Abstract

Glutathione S-transferases (GSTs) play an important role in stress tolerance in plants. This is the first report of cloning and characterization of a zeta-class GSTgene in sugarcane (GenBank Accession number: GQ246461). Sequence analysis showed that the cDNA sequence of Sc-GST gene was 829 bp, contained a 621 bp open reading frame (ORF), the 5’ untranslated region (UTR) of 65 bp and 3’UTR of 143 bp, plus the typical AATAA region and poly (A) tail. It encoded the 206 amino acid residues with a molecular mass of 23.1 KD and isoelectric point of 6.10. Protein domain prediction and multiple sequence alignment demonstrated that the conserved domain in Sc-GST at N-terminus was SSCXXRXRIA, while that at C-terminus was quebec platelet disorder (QPD), both of which were specific for zeta-type GST in eukaryotes. Sodium dodecyl sulfate polyacrylamide gel electrophoresis (SDS-PAGE) analysis and enzyme activity assay indicated that the prokaryotic expression product was a fusion protein with a molecular weight of about 30 KD, which also possessed GST enzyme activity. It was revealed in real-time quantitative polymerase chain reaction (qPCR) analysis that the Sc-GST gene had induced expression under H₂O₂ and Ustilago scitaminea stresses, while it was inhibited and then induced by salicylic acid (SA) stress, suggesting that it is a type of stress-tolerant gene playing a certain role in sugarcane resistance response.

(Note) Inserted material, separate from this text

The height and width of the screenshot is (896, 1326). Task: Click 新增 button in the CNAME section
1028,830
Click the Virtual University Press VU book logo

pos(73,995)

Key words: Saccharum officinarum, glutathione S-transferase, homology, prokaryotic expression, real-time quantitative PCR.

Abbreviation

GST, Glutathione S-transferase; IPTG, isopropyl-β- D-thiogalactopyranoside; DHAR, dehydroascorbate reductase; TCHQD,tetrachlorohydroquinone dehalogenase; HR, hypersensitive response; SAR,systemic acquired resistance; QPD, quebec platelet disorder; qPCR, quantitativepolymerase chain reaction; SA, salicylic acid.